Minor, and more of a "providing information" than "contributing to the discussion" thing, but CVS's decision to stop selling cigs had jack-all to do with morality and everything to do with public image -- they're wanting to expand their health services and really can't do that without biting a huge hypocrite bullet if they're still selling cigs. It helps that said expansion is slated and likely to make them several times more money than their tobacco product sales were.
So... not the best of examples. Their decision is pure cold-blooded number crunching. The only "right" or "wrong" they're considering with that decision is "more money" or "less money".

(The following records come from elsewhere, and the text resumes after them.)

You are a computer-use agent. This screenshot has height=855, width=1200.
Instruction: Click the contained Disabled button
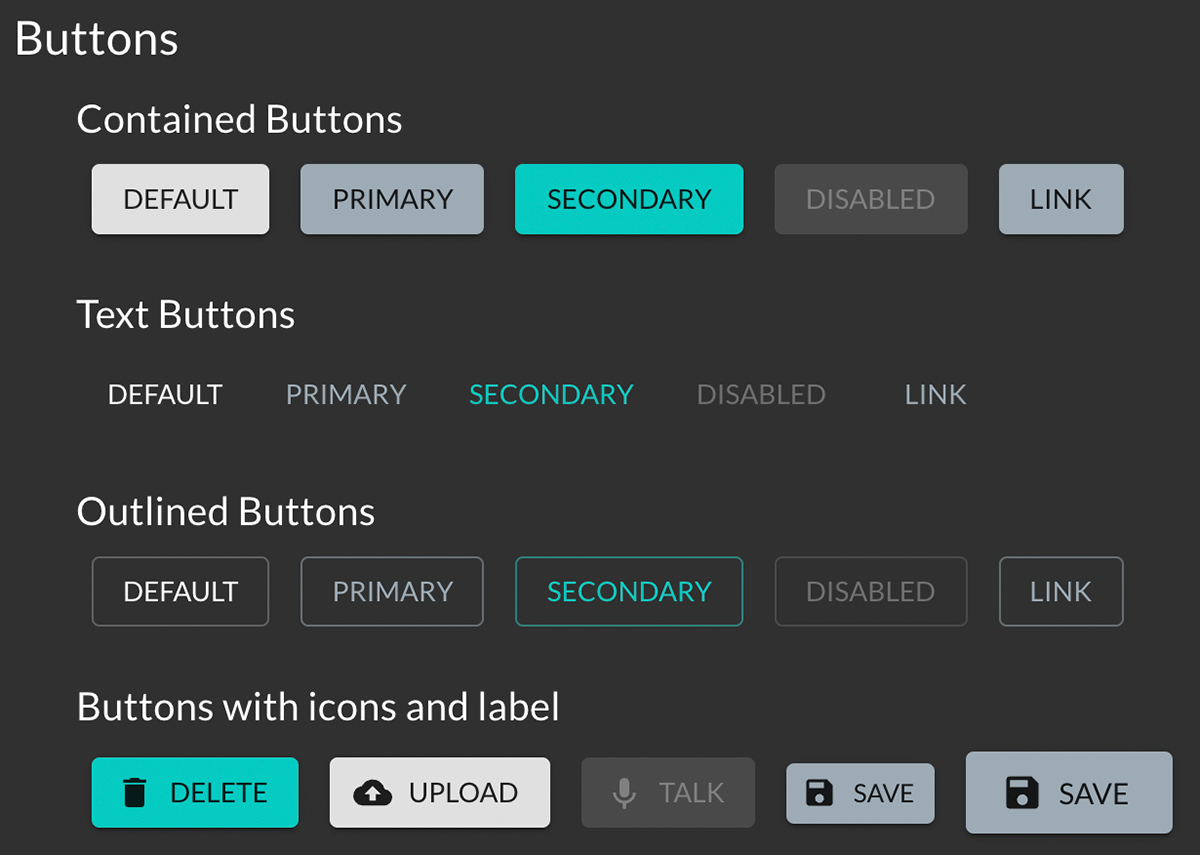pos(870,199)
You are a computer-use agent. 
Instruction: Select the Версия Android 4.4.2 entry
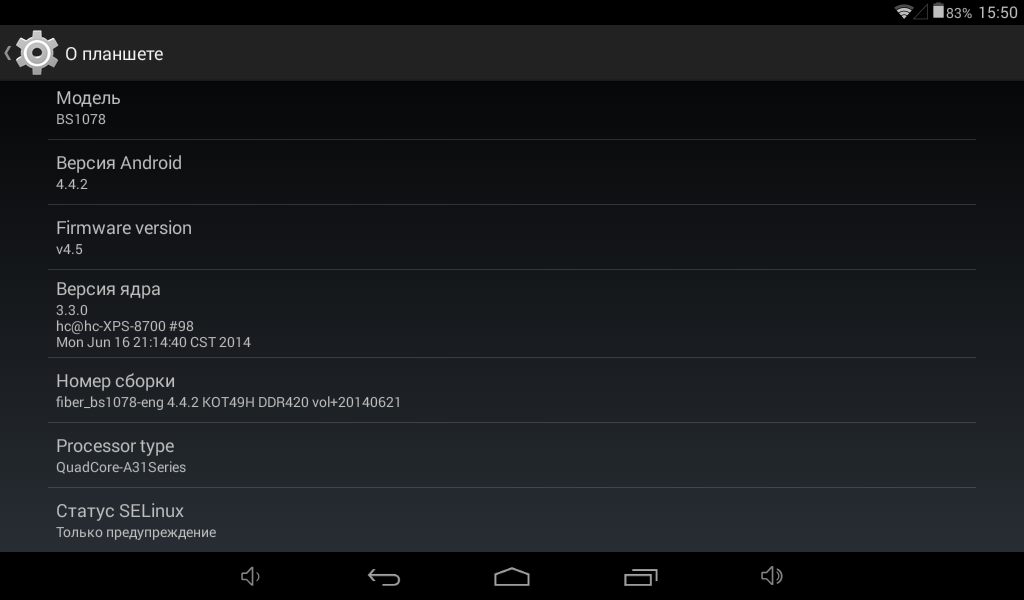click(512, 172)
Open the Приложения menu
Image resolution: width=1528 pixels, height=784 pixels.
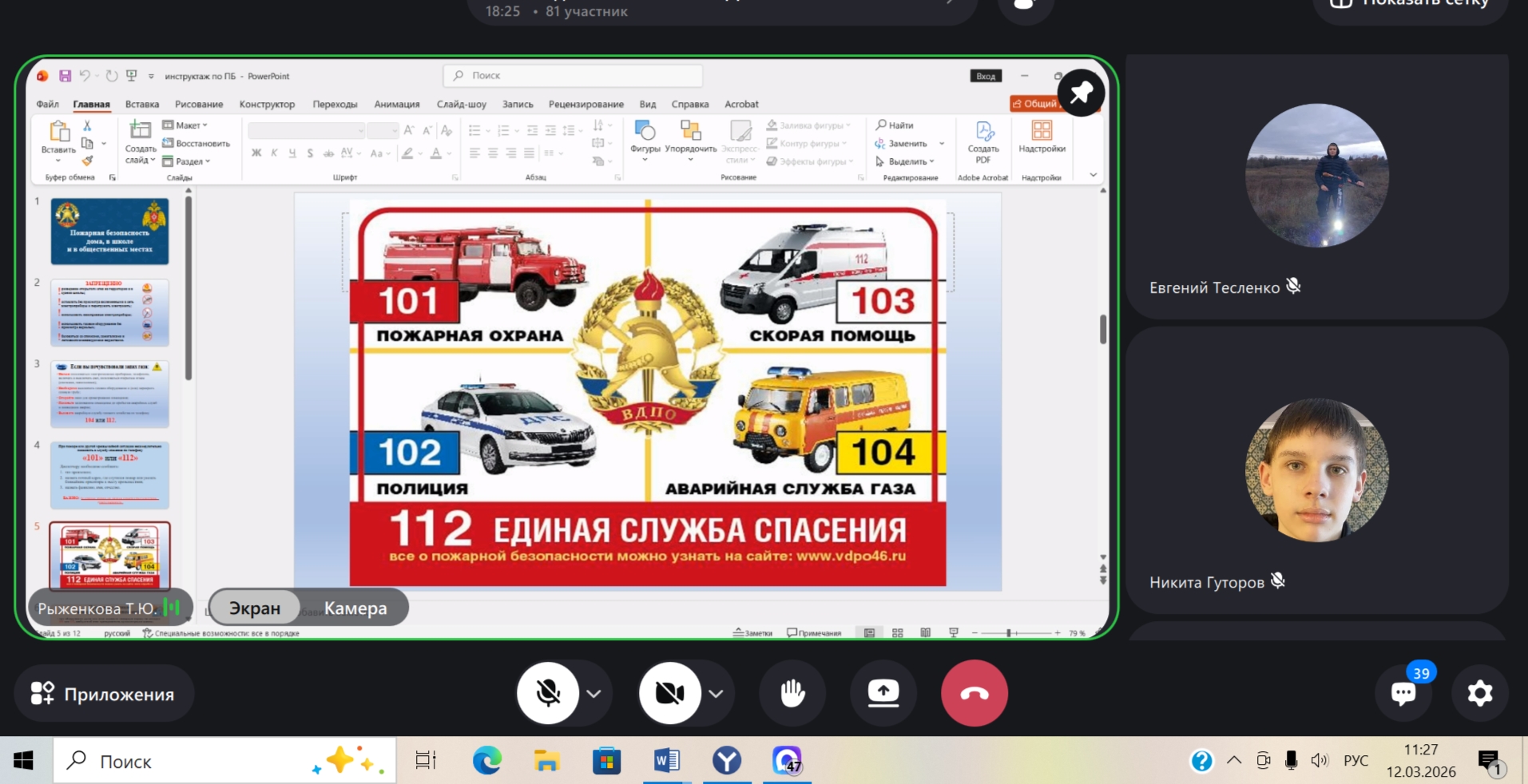tap(104, 694)

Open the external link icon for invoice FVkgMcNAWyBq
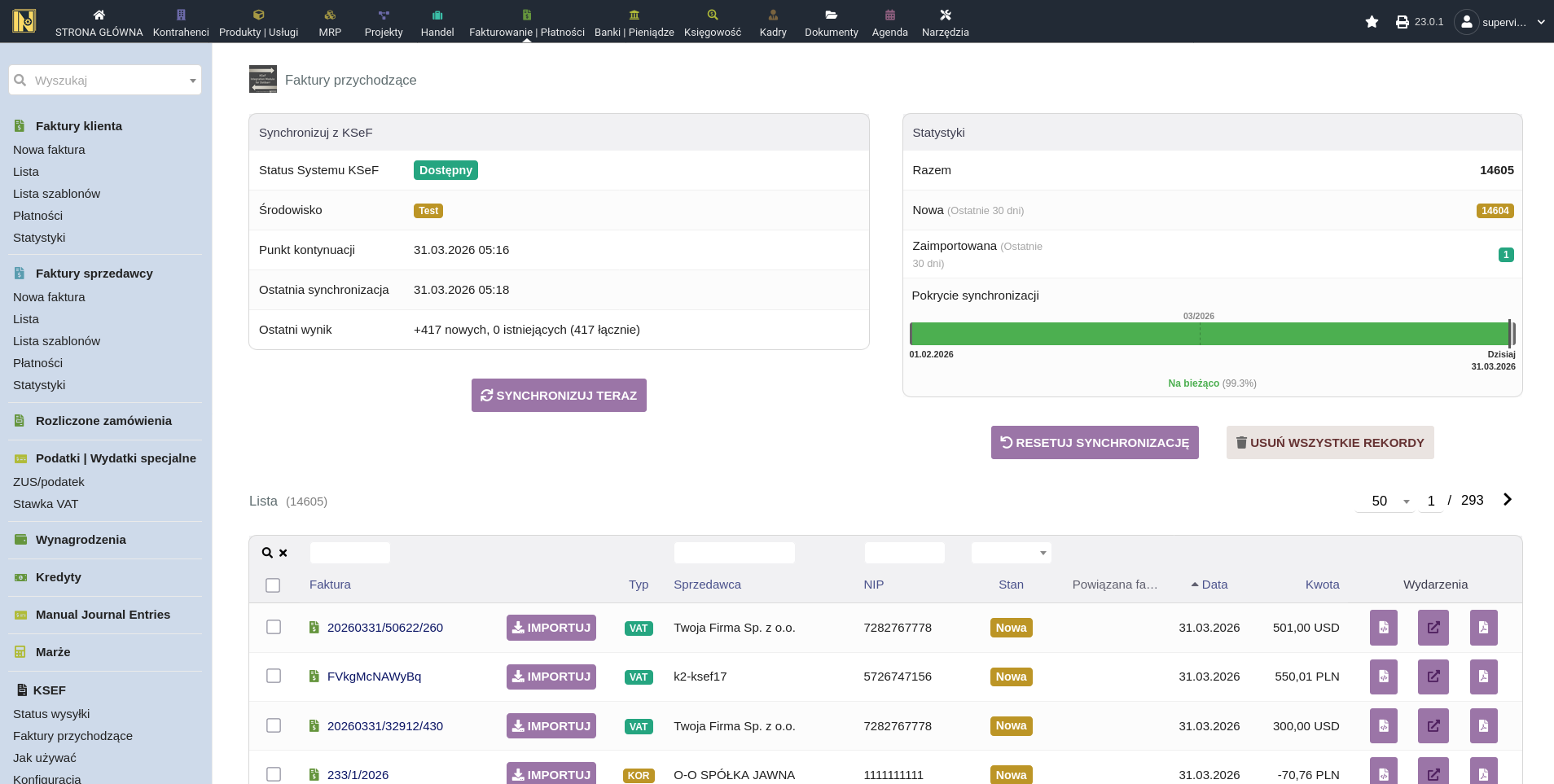click(1433, 677)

Incidentally, one of the (probably the) biggest reasons we are seeing a general increase in diversity among media? Market demographics are changing. Women having more buying power, previous minorities achieving (near) plurality in certain nations, globalization (and, by extension, new foreign markets) is growing, etc., so forth, so on. People are increasing hiring diversity -- which strongly influences content diversity -- because it gets them an edge on understanding a growing portion of the market. Just... don't confuse that for anything related to higher order functions -- right, wrong, moral, immoral, etc. That particular facet of the shift has nothing whatsoever to do with that stuff, and everything to do with profit maximization.
...It's a related concept. While moral judgments are all well and good, sometimes persuasion by people who
do have conscience is best. I'd prefer bigots know enough to keep their stuff to themselves then go around bothering everyone (I'd like most if they reformed, but I am no idealist). I think that in the future the fact that no one shows these view will lead to it becoming less popular culturally, although there are many reservations to this. It helps.
I mean if we want to get really philosophical, I hope people do put pressure on Video Game companies, and use arguments entirely anathema to mine here, and change things. Morally I think they are in the right and hope they succeed. But ethics do not favor them (or oppose them!). My frame of mind for what is ethical and acceptable, and what I think is right and best, are far apart.